O pesquisador detalhou para a reportagem do Acorda Cidade que o novo Fundeb possui complementações específicas, como o VAF (piso de investimento por aluno), o VAAT (com 50% dos recursos voltados obrigatoriamente à educação infantil) e o VAAR, que premia redes com bons resultados.

Silva ainda destacou que o VAAR é exatamente o recurso que muitos municípios têm deixado de arrecadar, pois falham na missão de diminuir as desigualdades educacionais.

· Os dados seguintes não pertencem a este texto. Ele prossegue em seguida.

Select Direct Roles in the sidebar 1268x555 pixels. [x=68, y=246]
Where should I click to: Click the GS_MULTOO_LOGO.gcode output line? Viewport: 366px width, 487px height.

“Principalmente pela questão da desigualdade. Essa é uma das componentes do VAAR que são mais importantes, a desigualdade educacional, fazer com que o aluno, independente de onde ele seja, esteja aprendendo. Então isso a nível nacional e na Bahia é uma coisa que é muito problemática”, disse Silva.

Para evitar a perda de repasses federais no futuro, Leomar da Silva argumentou que a solução não passa apenas pela administração financeira, mas por uma mudança na gestão educacional.

O pesquisador ainda orientou que as prefeituras implementem a análise constante de dados para monitorar o desempenho, intervir precocemente e tomar decisões baseadas em evidências, garantindo que as exigências do Ministério da Educação sejam cumpridas.